EXTRACTED DATA.
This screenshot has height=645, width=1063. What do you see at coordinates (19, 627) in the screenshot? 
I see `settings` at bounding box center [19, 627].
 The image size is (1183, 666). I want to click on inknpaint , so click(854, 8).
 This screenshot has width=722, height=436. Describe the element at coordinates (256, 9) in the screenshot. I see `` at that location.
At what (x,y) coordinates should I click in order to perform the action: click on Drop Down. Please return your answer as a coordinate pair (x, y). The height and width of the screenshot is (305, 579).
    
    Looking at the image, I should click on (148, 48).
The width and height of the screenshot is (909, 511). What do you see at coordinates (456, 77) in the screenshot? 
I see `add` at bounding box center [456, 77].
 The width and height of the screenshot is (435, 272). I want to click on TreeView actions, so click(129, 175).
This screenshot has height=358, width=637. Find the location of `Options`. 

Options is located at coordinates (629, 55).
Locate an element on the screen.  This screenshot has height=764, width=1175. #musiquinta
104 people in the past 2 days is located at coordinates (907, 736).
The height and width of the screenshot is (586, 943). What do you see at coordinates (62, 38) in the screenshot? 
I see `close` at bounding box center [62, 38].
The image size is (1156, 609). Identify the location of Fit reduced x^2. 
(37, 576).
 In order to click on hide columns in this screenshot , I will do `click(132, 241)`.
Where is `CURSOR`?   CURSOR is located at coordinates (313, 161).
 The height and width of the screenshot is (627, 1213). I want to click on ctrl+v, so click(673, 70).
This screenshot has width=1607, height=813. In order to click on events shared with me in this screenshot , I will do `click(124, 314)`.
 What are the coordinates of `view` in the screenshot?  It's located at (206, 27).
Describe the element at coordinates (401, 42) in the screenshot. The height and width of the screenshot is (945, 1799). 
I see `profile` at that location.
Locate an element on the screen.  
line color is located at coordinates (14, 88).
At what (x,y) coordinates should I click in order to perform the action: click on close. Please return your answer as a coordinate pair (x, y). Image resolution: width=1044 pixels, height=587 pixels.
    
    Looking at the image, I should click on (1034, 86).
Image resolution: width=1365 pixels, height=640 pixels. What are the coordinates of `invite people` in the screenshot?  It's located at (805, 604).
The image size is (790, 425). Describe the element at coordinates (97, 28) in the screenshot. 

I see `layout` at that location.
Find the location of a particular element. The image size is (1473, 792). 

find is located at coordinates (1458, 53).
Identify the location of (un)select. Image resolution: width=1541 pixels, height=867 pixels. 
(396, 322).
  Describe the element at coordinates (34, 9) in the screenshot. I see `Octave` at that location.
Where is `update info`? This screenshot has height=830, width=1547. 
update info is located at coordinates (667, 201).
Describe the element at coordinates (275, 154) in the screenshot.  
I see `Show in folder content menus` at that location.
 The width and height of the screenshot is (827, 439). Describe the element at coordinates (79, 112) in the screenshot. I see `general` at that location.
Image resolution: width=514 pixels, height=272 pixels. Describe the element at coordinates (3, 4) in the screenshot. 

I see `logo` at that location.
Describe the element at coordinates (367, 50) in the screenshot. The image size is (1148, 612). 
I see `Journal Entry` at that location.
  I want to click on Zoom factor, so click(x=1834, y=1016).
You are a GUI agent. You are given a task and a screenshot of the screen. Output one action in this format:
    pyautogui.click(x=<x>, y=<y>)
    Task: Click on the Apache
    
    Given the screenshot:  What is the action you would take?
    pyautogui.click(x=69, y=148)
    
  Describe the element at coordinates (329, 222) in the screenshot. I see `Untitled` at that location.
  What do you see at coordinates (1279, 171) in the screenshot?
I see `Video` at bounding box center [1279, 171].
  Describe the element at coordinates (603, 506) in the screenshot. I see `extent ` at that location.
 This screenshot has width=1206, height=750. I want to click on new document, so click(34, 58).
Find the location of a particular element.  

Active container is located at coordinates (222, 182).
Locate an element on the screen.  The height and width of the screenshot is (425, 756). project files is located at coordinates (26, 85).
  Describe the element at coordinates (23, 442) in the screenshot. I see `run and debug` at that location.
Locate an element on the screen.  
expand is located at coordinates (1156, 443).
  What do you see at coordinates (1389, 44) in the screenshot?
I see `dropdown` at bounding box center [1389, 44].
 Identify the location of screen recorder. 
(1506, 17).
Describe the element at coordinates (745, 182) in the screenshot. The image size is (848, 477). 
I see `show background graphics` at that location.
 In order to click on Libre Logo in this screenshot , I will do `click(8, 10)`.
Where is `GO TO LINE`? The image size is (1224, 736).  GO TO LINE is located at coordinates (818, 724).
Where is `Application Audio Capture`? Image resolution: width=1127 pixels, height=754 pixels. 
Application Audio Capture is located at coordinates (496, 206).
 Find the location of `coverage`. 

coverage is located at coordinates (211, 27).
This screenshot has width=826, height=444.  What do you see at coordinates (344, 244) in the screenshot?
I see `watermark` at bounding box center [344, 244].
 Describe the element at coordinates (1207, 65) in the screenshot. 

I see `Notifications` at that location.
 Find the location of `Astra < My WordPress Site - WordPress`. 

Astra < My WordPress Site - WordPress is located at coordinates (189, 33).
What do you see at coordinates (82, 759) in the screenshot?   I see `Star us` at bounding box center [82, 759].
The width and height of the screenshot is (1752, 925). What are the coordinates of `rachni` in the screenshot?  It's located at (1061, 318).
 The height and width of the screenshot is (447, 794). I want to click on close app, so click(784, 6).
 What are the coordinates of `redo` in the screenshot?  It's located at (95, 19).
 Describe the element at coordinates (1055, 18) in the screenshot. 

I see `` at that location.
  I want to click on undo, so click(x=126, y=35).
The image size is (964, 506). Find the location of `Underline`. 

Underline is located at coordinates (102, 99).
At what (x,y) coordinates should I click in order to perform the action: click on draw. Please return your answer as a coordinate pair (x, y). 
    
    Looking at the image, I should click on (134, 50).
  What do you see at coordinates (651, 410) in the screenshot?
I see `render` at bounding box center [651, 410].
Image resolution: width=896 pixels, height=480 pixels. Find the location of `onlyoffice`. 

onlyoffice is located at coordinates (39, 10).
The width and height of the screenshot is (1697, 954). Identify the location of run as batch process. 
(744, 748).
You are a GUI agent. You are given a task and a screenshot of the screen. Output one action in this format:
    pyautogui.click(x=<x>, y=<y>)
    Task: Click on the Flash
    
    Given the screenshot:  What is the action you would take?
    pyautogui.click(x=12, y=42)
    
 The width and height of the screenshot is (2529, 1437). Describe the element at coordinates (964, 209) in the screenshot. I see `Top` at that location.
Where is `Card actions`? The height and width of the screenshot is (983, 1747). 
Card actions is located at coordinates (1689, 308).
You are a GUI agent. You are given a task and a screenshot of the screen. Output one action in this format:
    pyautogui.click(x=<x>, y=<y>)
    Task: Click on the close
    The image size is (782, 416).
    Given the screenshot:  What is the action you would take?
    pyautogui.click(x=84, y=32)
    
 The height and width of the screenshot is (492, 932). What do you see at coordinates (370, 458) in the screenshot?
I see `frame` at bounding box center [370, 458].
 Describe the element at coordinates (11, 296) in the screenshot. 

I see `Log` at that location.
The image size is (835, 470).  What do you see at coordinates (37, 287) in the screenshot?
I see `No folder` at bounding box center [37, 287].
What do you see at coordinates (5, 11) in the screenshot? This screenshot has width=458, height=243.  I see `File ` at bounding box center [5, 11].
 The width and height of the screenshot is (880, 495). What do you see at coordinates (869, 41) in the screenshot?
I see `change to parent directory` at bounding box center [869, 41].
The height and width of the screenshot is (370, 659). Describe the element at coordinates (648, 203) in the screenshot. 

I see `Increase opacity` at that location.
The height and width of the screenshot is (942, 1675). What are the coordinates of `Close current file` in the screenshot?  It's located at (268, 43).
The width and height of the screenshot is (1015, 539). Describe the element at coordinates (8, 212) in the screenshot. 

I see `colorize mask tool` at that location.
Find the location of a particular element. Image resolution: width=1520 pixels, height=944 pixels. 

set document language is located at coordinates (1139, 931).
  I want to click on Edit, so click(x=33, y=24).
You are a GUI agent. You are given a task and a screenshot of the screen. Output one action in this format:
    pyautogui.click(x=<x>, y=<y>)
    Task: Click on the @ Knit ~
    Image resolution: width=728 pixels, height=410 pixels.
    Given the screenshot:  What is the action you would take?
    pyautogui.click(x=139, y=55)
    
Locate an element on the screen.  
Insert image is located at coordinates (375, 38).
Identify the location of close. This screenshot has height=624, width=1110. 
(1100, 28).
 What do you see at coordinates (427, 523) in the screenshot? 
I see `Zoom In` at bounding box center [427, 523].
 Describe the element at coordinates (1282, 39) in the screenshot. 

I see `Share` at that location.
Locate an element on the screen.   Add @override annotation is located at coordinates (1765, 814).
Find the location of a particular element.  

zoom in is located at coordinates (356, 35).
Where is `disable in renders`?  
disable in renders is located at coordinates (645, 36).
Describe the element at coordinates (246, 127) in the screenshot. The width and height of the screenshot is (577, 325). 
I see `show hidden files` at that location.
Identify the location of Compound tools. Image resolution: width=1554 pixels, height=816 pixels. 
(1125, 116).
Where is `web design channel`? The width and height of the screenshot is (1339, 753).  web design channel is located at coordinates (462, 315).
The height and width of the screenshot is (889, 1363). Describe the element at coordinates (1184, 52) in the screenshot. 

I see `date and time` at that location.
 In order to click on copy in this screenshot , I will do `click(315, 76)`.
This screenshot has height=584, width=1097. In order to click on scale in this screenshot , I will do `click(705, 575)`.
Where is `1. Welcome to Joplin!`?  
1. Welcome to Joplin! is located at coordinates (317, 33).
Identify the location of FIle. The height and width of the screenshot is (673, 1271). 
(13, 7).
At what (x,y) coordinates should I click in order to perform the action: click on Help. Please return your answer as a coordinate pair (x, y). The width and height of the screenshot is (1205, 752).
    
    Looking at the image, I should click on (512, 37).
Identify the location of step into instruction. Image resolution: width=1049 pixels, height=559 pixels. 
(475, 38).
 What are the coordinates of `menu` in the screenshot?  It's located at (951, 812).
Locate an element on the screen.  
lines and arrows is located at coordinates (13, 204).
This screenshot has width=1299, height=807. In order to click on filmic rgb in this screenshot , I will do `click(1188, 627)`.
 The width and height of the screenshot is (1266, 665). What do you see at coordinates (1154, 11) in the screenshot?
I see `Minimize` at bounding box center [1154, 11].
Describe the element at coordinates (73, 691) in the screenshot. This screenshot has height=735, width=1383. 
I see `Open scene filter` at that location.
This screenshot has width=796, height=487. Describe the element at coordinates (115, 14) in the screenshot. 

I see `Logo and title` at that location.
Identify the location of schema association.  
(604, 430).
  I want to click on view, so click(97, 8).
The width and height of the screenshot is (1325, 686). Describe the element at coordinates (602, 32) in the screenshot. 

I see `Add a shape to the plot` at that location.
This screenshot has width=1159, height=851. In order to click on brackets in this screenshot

EXERCISE DESCRIPTION.
Reproduce verbatim the stretch of the listing from the line containing "Describe the element at coordinates (73, 691)" through the end of the listing.

COMPLETE ANSWER.
Describe the element at coordinates (73, 691) in the screenshot. This screenshot has height=735, width=1383. 
I see `Open scene filter` at that location.
This screenshot has width=796, height=487. Describe the element at coordinates (115, 14) in the screenshot. 

I see `Logo and title` at that location.
Identify the location of schema association.  
(604, 430).
  I want to click on view, so click(97, 8).
The width and height of the screenshot is (1325, 686). Describe the element at coordinates (602, 32) in the screenshot. 

I see `Add a shape to the plot` at that location.
This screenshot has width=1159, height=851. In order to click on brackets in this screenshot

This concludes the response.